— Task goal —
Can you copy the data below word for word, from the line that contains "Mark Retire task as complete" through the line that contains "point(300,356)", leaving the pictures out?
──────── Extracted data
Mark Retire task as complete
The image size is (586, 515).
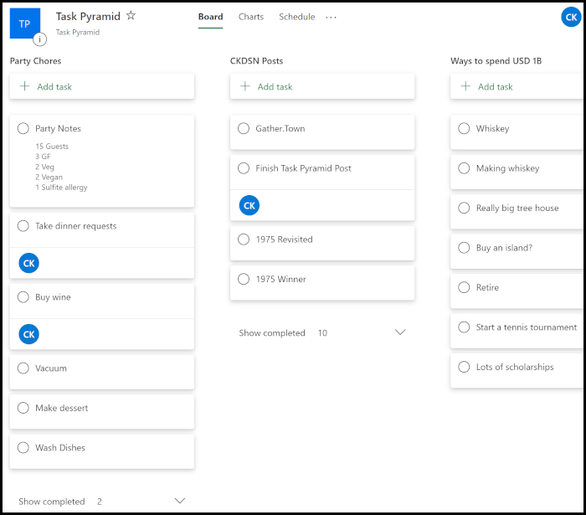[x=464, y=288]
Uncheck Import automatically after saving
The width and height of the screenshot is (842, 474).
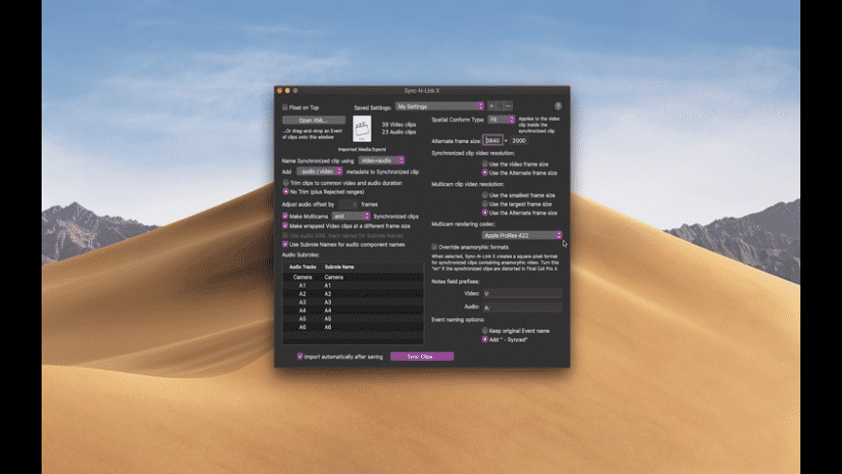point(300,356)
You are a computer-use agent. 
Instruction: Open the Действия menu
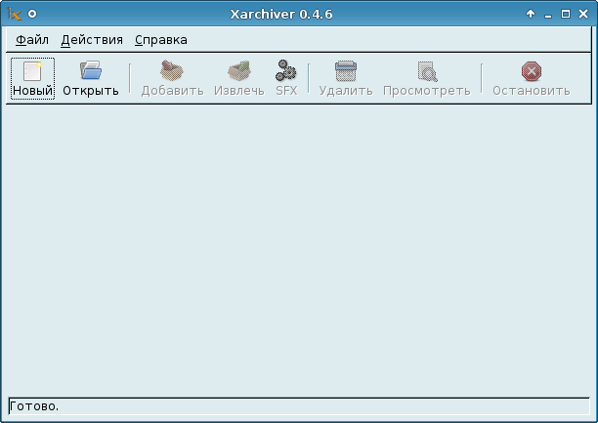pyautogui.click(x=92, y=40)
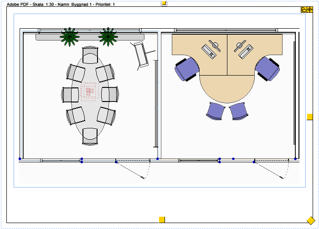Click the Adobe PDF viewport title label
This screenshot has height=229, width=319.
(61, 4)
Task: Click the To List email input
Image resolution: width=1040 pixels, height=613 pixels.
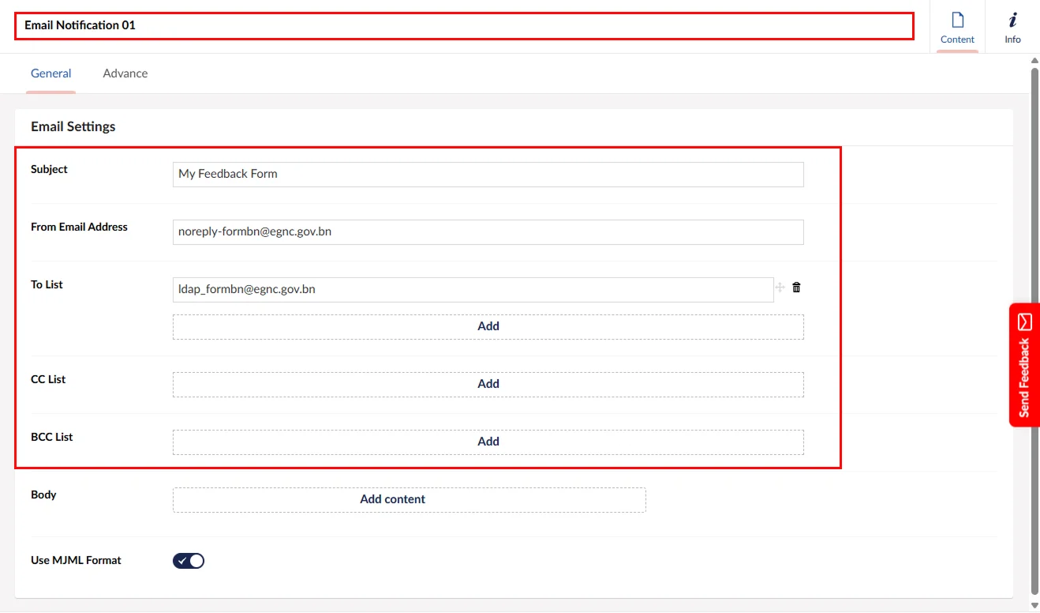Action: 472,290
────────────────
──────── Extracted data
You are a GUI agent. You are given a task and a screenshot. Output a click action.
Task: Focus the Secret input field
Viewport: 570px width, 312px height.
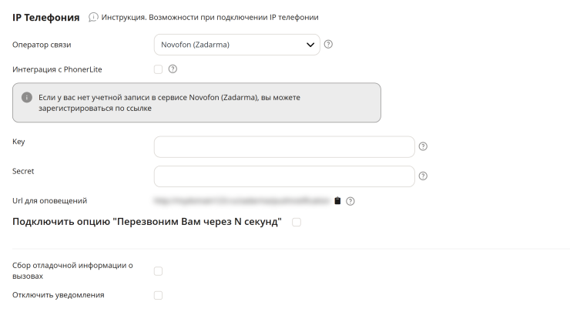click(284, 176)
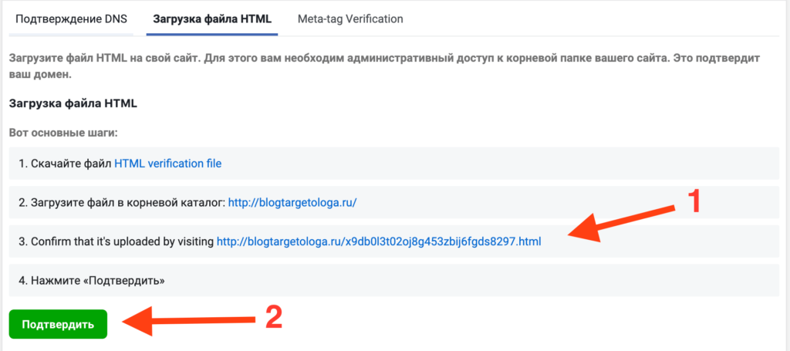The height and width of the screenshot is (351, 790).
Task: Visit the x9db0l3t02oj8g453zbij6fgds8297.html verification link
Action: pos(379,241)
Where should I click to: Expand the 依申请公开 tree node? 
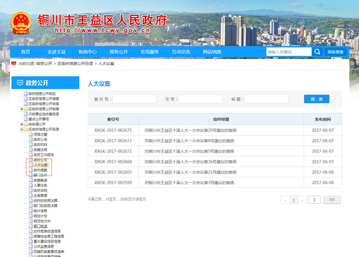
────────────────
— Expected answer —
Mark Retire task as complete
The image size is (586, 515).
[x=464, y=288]
Uncheck Import automatically after saving
The width and height of the screenshot is (842, 474).
point(300,356)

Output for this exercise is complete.